So when does Israel stop?
The International Committee of the Red Cross and other international aid agencies cited growing concern over the number of Lebanese civilians being displaced by the Israeli air campaign, particularly in the hard-hit villages and towns of southern Lebanon. The number forced to leave their homes by Wednesday was estimated at 500,000 in a country with a population of 4 million.[...]
In Tyre, aid officials said estimated that some 12,000 residents remained caught in a worsening humanitarian crisis. Food stocks were dwindling and medicine was in short supply. For days, electricity and water have been cut. Many residents feared that roads leading out were too dangerous to travel. Others headed for Beirut, flying white flags from their car antennas or sunroofs.

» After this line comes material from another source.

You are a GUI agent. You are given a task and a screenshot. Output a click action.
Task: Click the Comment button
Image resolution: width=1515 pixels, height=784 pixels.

"If you don't die of something from Israel, you're going to die of sickness, food or thirst," said Katya Taleb, 26, who gathered Wednesday with hundreds of others at the beachfront Tyre Rest House, seeking shelter and hoping for evacuation.
I have plenty of sympathy for their unwillingness to allow Hezbollah's aggression to go unchallenged, but to displace 500,000 civilians in a futile effort to bomb a diffuse terrorist group out of existence demonstrates extreme myopia and courts questions of cruelty. No one believes Hezbollah will actually cease to exist after Israel finishes pounding Lebanon -- they will reconstitute, and they will find their recruits in the froth of despair and hatred comprised when hundreds of thousands of middle class innocents find their their livelihoods destroyed, their homes rubble, and their new residences refugee camps. Israel, who's already seen attacks and terrorist sympathizers spring from Palestinian refugee camps should know better. And even if they have a tactical disagreement, their own sense of justice should confine their vengeance to some rough approximation of the guilty.
There's been some talk about how the sustained deployment is radicalizing once-sympathetic Lebanese. Less covered, but true in my experience, is that the ferocity and seeming indiscriminate nature of the counterattack is discomfiting and disappointing their Western supporters as well. At a point, saying "Israel, right or wrong" is really just a way to avoid saying, "Israel, wrong."